The company is holding WWDC the week of June 22. Unveiling the initiative, codenamed Kalamata, at the event would give outside developers time to adjust before new Macs roll out in 2021, the people said. Since the hardware transition is still months away, the timing of the announcement could change, they added, while asking not to be identified discussing private plans.

I’m not sure what the hedging is about there, other than the fact that anything reported about anyone’s future plans could, in theory, change. If ARM-based Macs are coming in 2021, and by all accounts they are, Apple almost has to announce them at WWDC.

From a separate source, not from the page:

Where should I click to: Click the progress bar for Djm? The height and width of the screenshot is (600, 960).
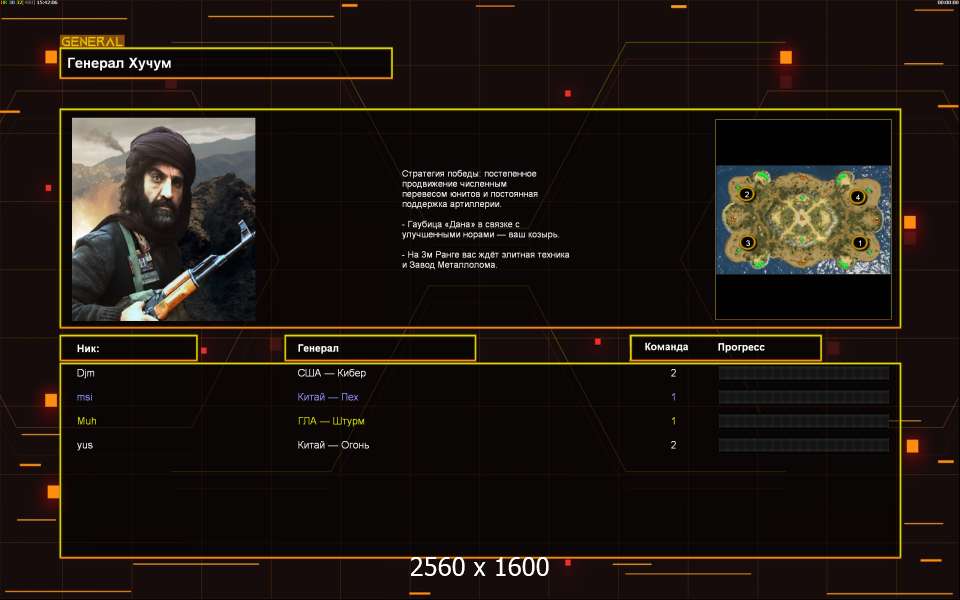pos(804,373)
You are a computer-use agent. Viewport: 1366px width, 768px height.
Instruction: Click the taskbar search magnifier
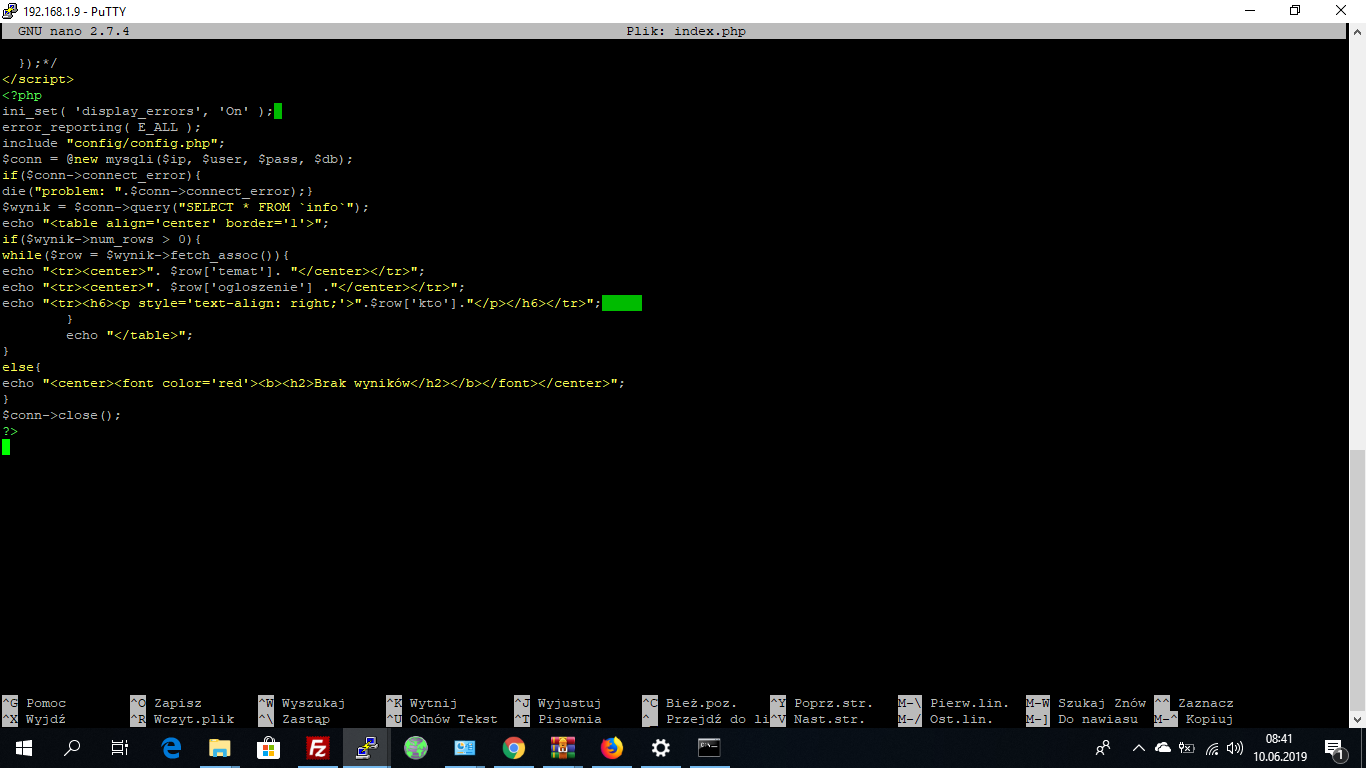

I know there are some folks who think Apple might simultaneously announce the transition while unveiling ARM-based Macs for immediate availability, but that just doesn’t make much sense. If Apple could do it that way, they would, because they do like surprises and they do not like pre-announcing future products (a lesson recently relearned the hard way), but developers need time to get Mac apps ready. Some developers — the smart ones — are effectively ready to go, and will be able to recompile their apps for ARM as soon as Apple makes a new version of Xcode available. But others will need time. I mean just look at all the consternation this past year over MacOS 10.15 Catalina dropping support for 32-bit software — a transition Apple announced several years in advance. I don’t think the transition from x86 to ARM will be nearly as rocky as the 32-bit to 64-bit transition, but for some apps it will take time. (Really, the deprecation of 32-bit software was the first step of a multi-year transition to 64-bit ARM software on all platforms.)

Gurman:

At WWDC in 2005, Steve Jobs announced a move from PowerPC to Intel, and Apple rolled out those first Intel-based Macs in January 2006. Like it did then, the company plans to eventually transition the entire Mac lineup to its Arm-based processors, including the priciest desktop computers, the people said.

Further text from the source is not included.